Background: Gestational Diabetes mellitus (GDM) has potential threatening and undesirable consequences in terms of maternal, foetal, perinatal and neonatal outcomes. Diagnosing GDM could be tricky and confusing given the large number of available criteria. The study was taken up to study the diagnostic characteristics of 75g vs. 100g oral glucose tolerance test (OGTT) read with ADA-2015 and Carpenter Coustan criteria respectively.
Methods: 140 Patients between 24 – 28 weeks gestation with abnormal 50g oral glucose challenge test were randomized to group A and B after excluding pre gestational diabetes. Group A was administered a 75g OGTT and group B was given 100g OGTT. Plasma glucose values were measured at 1st and 2nd hour in group A and 1st, 2nd and 3rd hour in group B.
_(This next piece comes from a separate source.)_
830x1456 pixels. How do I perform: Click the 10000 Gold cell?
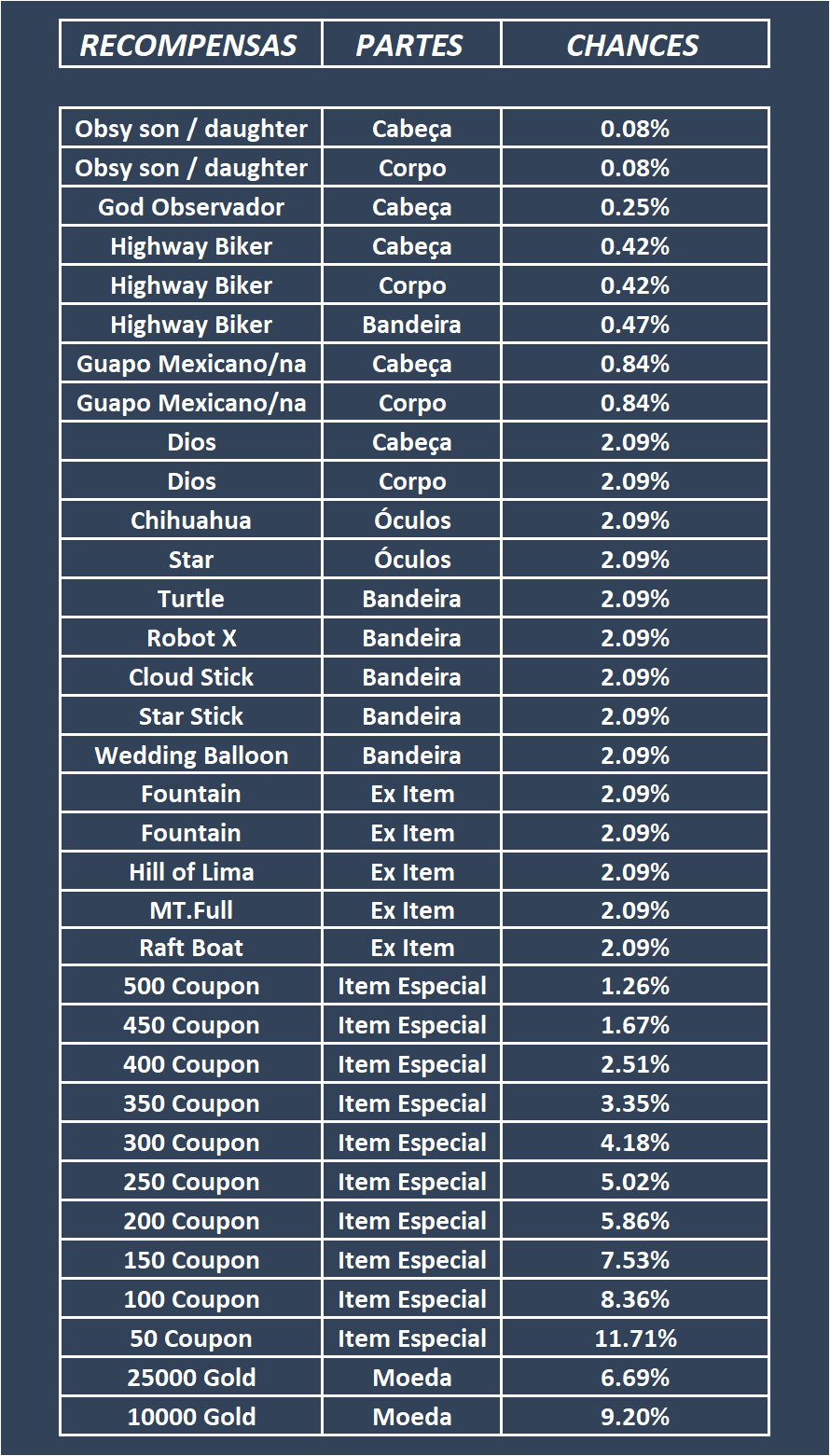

Results: The 100g OGTT diagnosed 28.57% patients with impaired glucose tolerance (IGT) to have GDM whereas 75g OGTT diagnosed 25.71% of IGT patients to have GDM. The mean plasma glucose levels in mg/dl at 1st and 2nd hour in IGT patients was significantly higher in 100g OGTT (1st hr: 151.82±24.05 vs. 163.29±38.68; P-0.03), (2nd hr: 131.96±27.36 vs 142.7±32.96; P-0.03). Mean plasma in mg/dl in GDM cases varied significantly after 75g and 100g glucose loads (1st hr: 172±23.55 vs 190.75±27.05; P-0.03), (2nd hr: 161.61±14.72 vs 179.35±26.75; P-0.01). 5 and 11 patients met or exceeded abnormal values in 1st hour with 75g OGTT and 100g OGTT (P-0.08) respectively. In the second hour 11 patients showed abnormal values in group A compared to 19 patients in group B (P-0.01). In addition, 9 patients in 100g OGTT group showed abnormal values at 3rd hour.
Conclusion: The 100g OGTT appears to be more sensitive than 75g OGTT. It is preferable to diagnose a patient as GDM and treat her appropriately rather than missing a diagnosis, using a criteria with higher thresholds or lower glucose load. Further studies comparing the outcomes with different diagnostic criteria need to be taken up in quest of one single worldwide criterion applicable and acceptable to most populations.